BEGIN Reading passage

Very crude, I know. But it serves my needs.
Daniel
that may be crude but its the best idea i've seen so far. I wish Word VBA would incorporate the ceiling function available in Excel, that would make life that much easier... I guess its too much to ask from microsoft. Thanks for your help. I'll incorporate it as soon as i get this documentation I'm now working on done (like maybe 2011 if i'm lucky).
Thanks again
Andrew;?
Nothing annoys a non-conformist more than other non-conformists who refuse to conform to the rules of non-conformity.
Confused is my normal state of mind
You're welcome, and if you find a better solution, I'd be interested, too.
Daniel
How about Round(17.459, 2)?
In Word-VBA? At least in Word97 I can't find that one.
It's in VBA.Math in Word 2000. It will not round up like requested unless
[VBA]
Round(17.459+0.005,2)

END Reading passage

_Stated task 1_
In the VBA rounding thread, which Excel function does Andrew wish Word VBA had?
_Stated task 2_
Copy the VBA rounding thread from "Very crude, I" up to and including "find that one.".
_Stated task 3_
Carry on the VBA rounding thread from its last line.
The records have no connection to the VBA rounding thread.

BEGIN Information shown

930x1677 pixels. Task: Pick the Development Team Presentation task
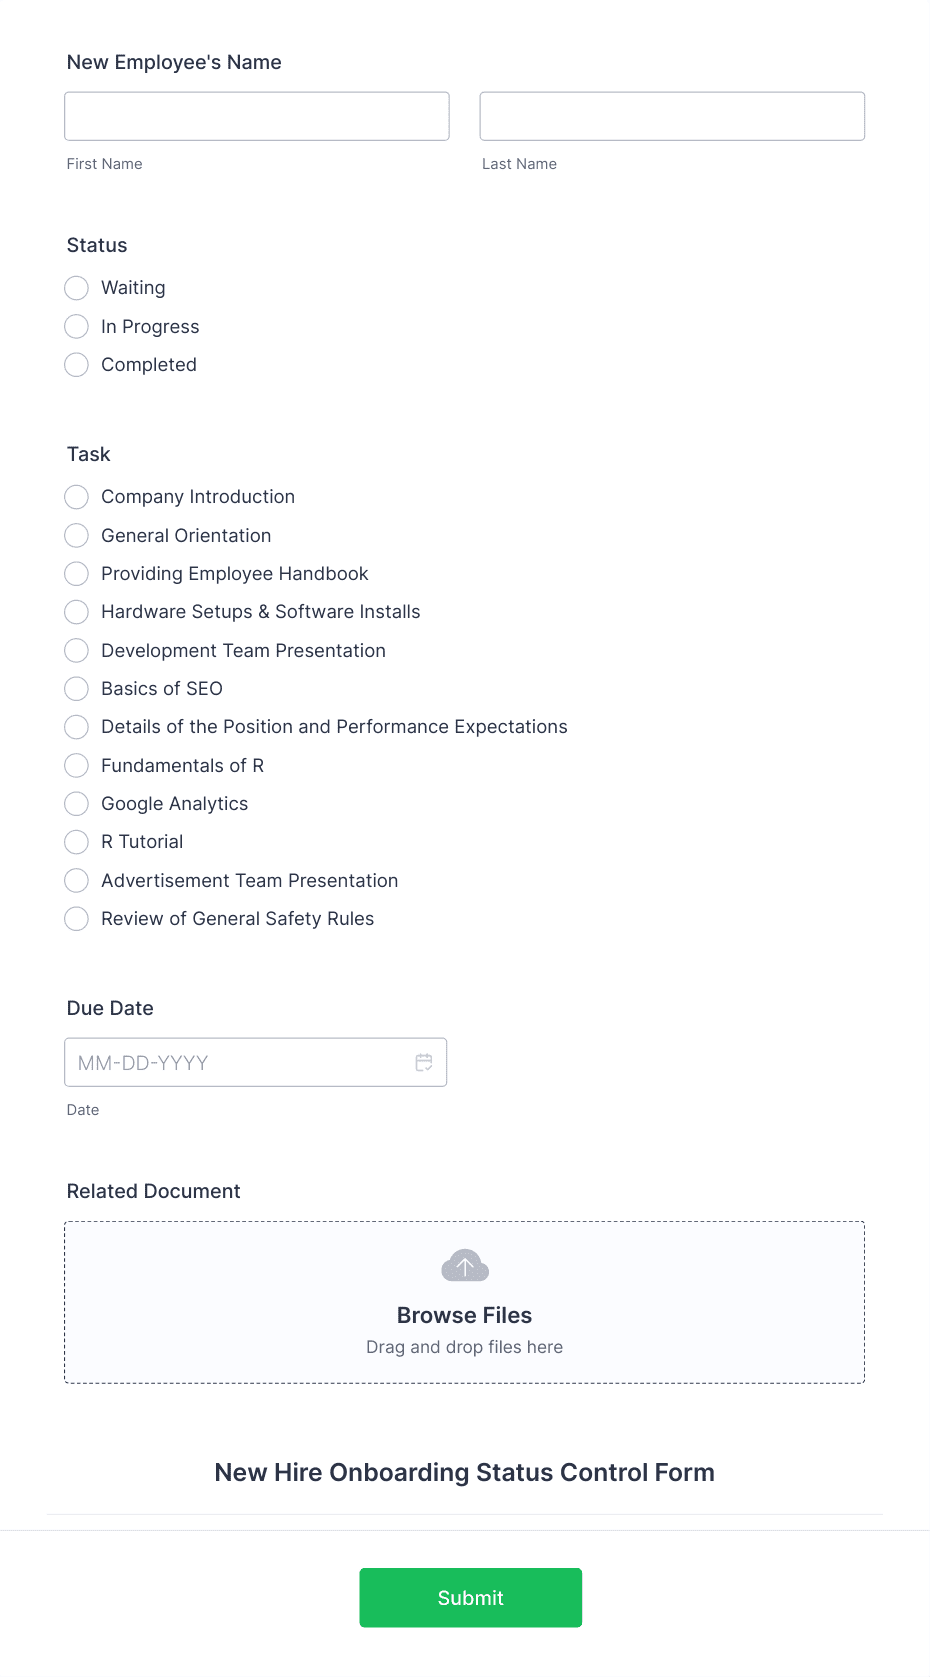point(76,651)
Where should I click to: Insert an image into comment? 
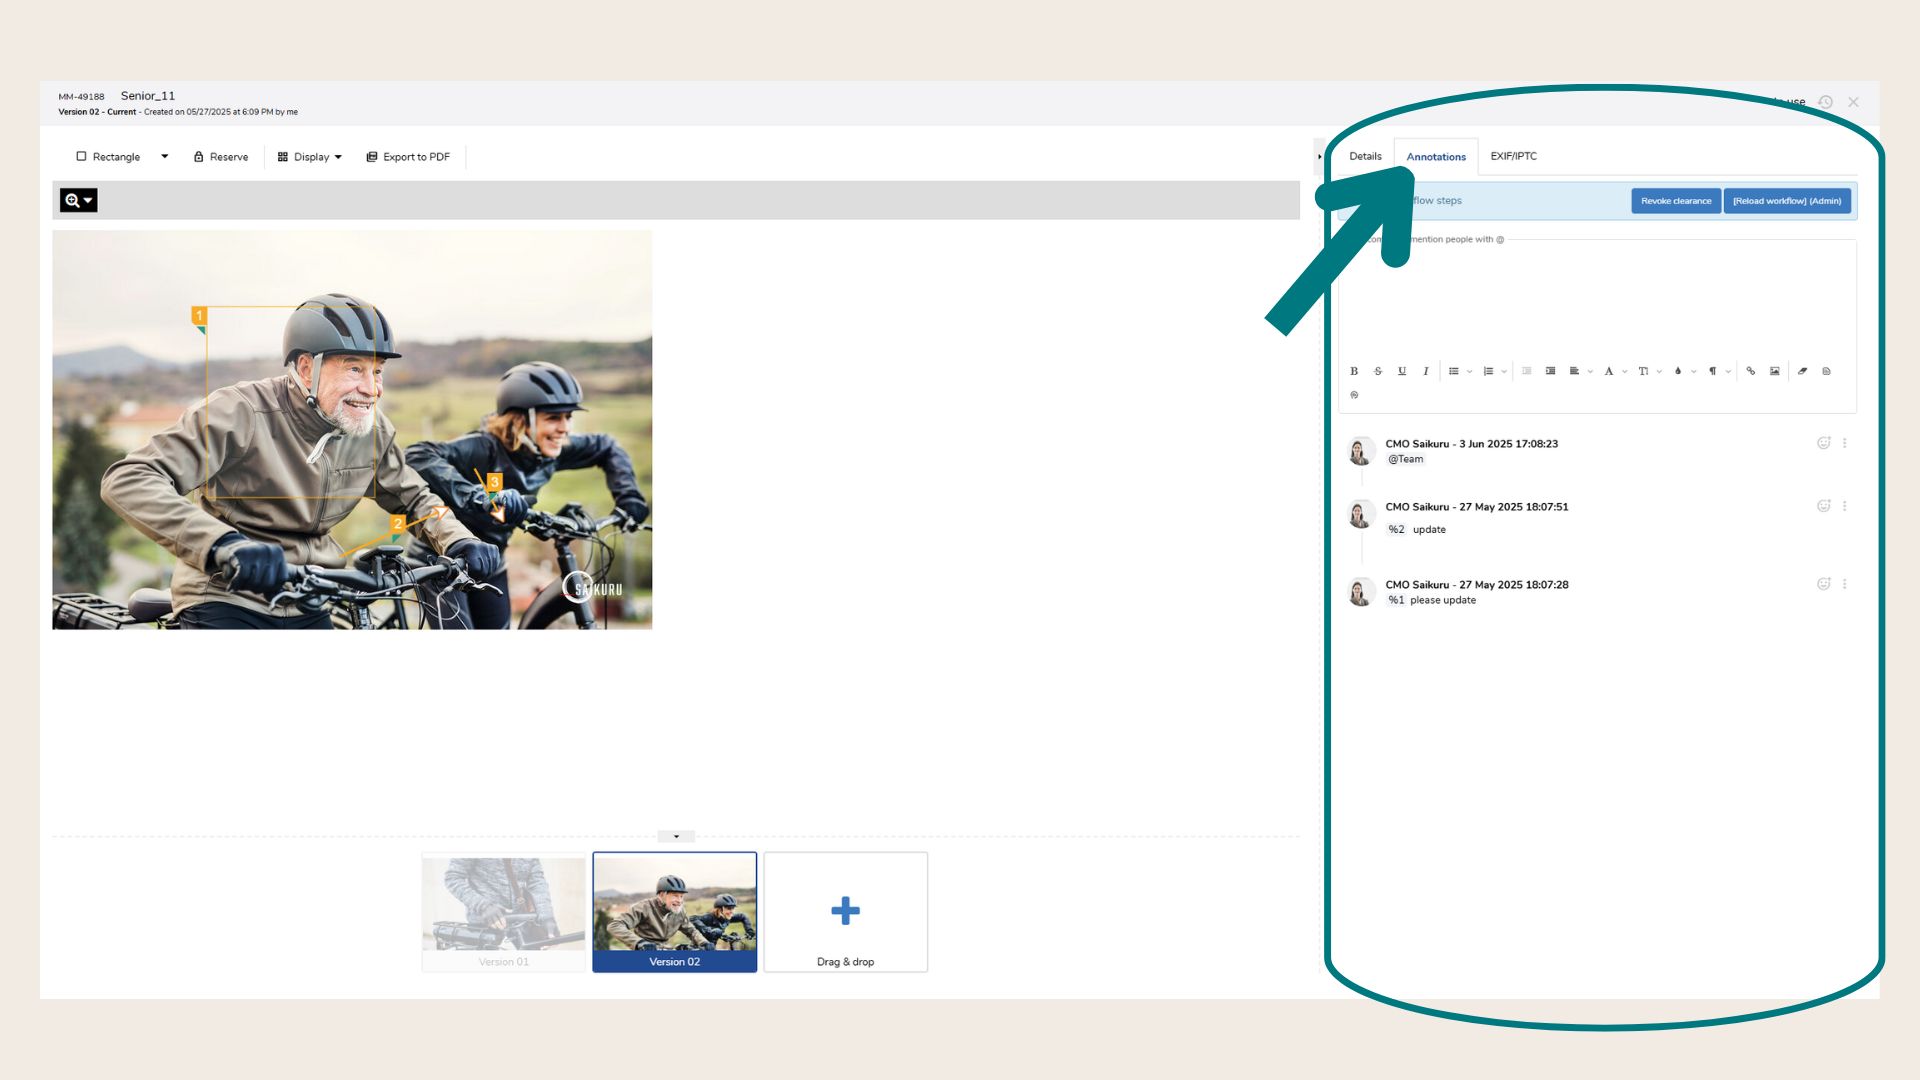pyautogui.click(x=1775, y=371)
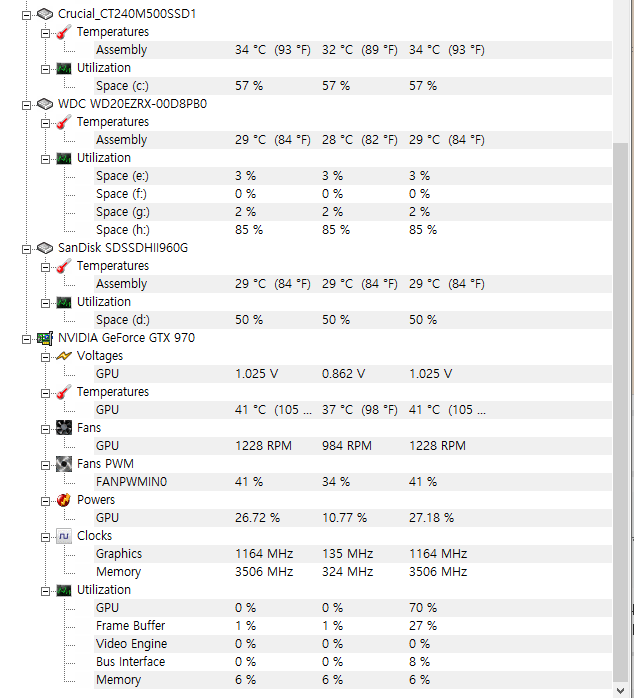
Task: Click the Clocks icon under GTX 970
Action: click(x=64, y=536)
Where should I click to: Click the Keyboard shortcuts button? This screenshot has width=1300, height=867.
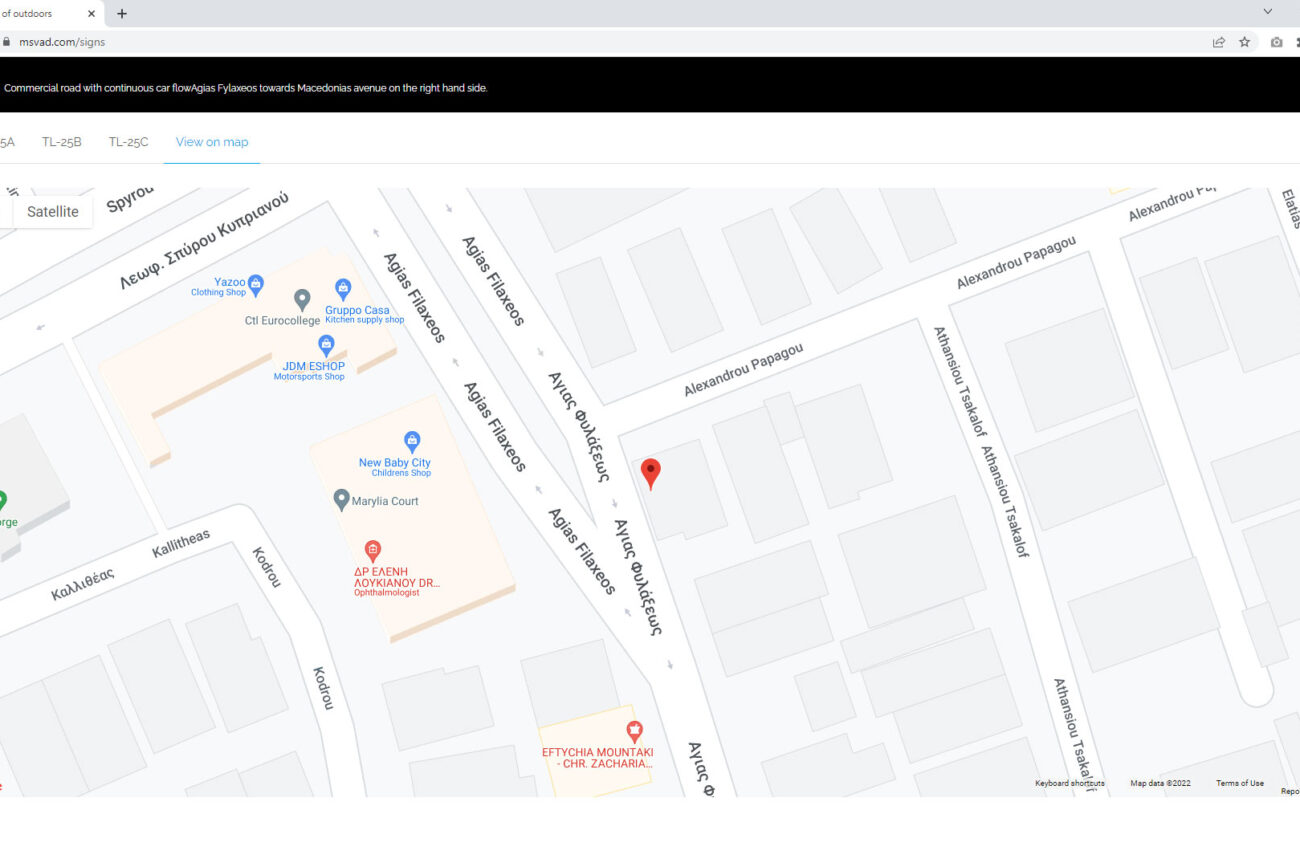[x=1069, y=783]
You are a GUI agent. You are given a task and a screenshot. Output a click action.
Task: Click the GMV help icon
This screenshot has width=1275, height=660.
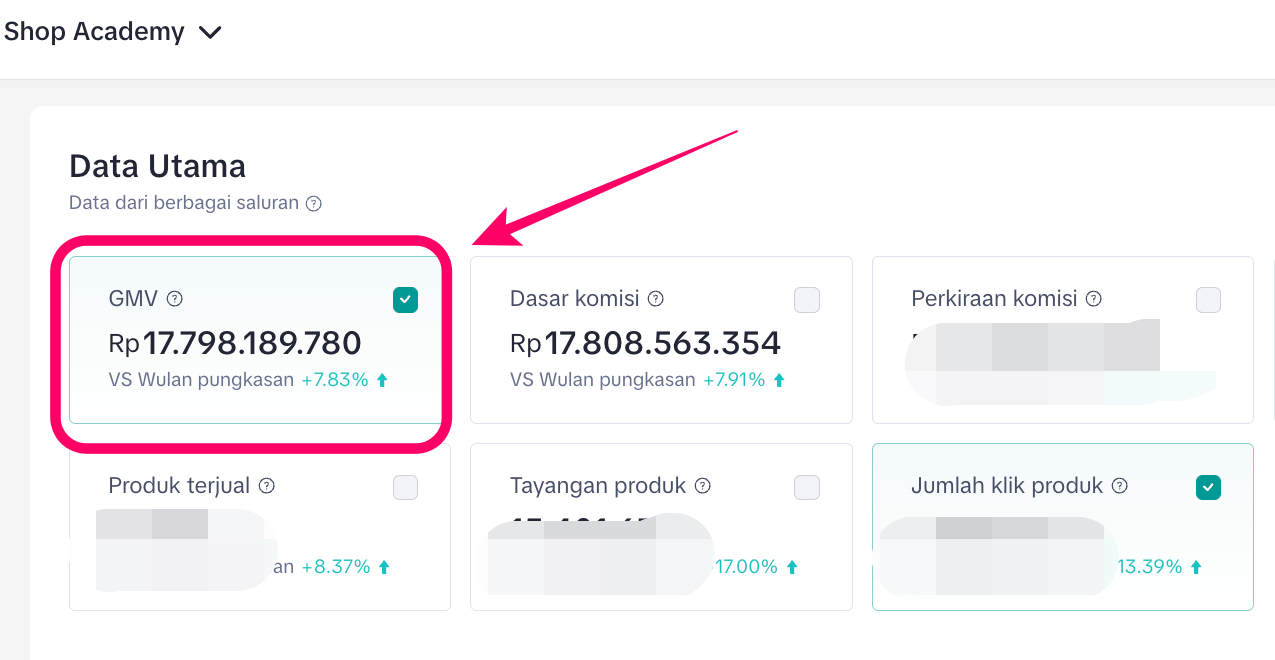(175, 298)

END Information shown

_Task output 1_
The ceiling function.

_Task output 2_
Very crude, I know. But it serves my needs.
Daniel
that may be crude but its the best idea i've seen so far. I wish Word VBA would incorporate the ceiling function available in Excel, that would make life that much easier... I guess its too much to ask from microsoft. Thanks for your help. I'll incorporate it as soon as i get this documentation I'm now working on done (like maybe 2011 if i'm lucky).
Thanks again
Andrew;?
Nothing annoys a non-conformist more than other non-conformists who refuse to conform to the rules of non-conformity.
Confused is my normal state of mind
You're welcome, and if you find a better solution, I'd be interested, too.
Daniel
How about Round(17.459, 2)?
In Word-VBA? At least in Word97 I can't find that one.

_Task output 3_
[/VBA]
as you showed. The only real difference is Format returns a string the Round returns a Double/Single. Which can be gotten around by
[VBA]
CDbl(Format(17.459+0.005,"###0.00"))
Val(Format(17.459+0.005,"###0.00"))
[/VBA]
Hi,
Yes VBA 6 does have a round function if it was there in 97...don't remember that..(have to check)
Remember that the Round function we all know off in Excel has a different result as the VBA Round function. (So results may differ from expectation)
More background: http://support.microsoft.com/default...b;en-us;194983
But you can still make custom Round function deppending on you're needs.
More backgound: http://support.microsoft.com/kb/196652/EN-US/
Enjoy!
_________
Groetjes,
Joost Verdaasdonk
M.O.S. Master
Mark your thread solved, when it has been, by hitting the Thread Tools dropdown at the top of the thread.
(I don't answer questions asked through E-mail or PM's)
That borught me to an idea, but it just does not work as expected and I have no idea why:
[VBA]Public Function RoundUp(val As Double, digits As Integer)
Dim mult As Double, i%, res As Double
mult = -1
For i = 1 To digits
mult = mult * 10
Next i
res = (Int(val * mult) / mult)
RoundUp = res
End Function
[/VBA]
This should make use of the fact, the Int for negative numbers always round away from the 0. But it just does not do what it should, example:
? roundup(17.323,3)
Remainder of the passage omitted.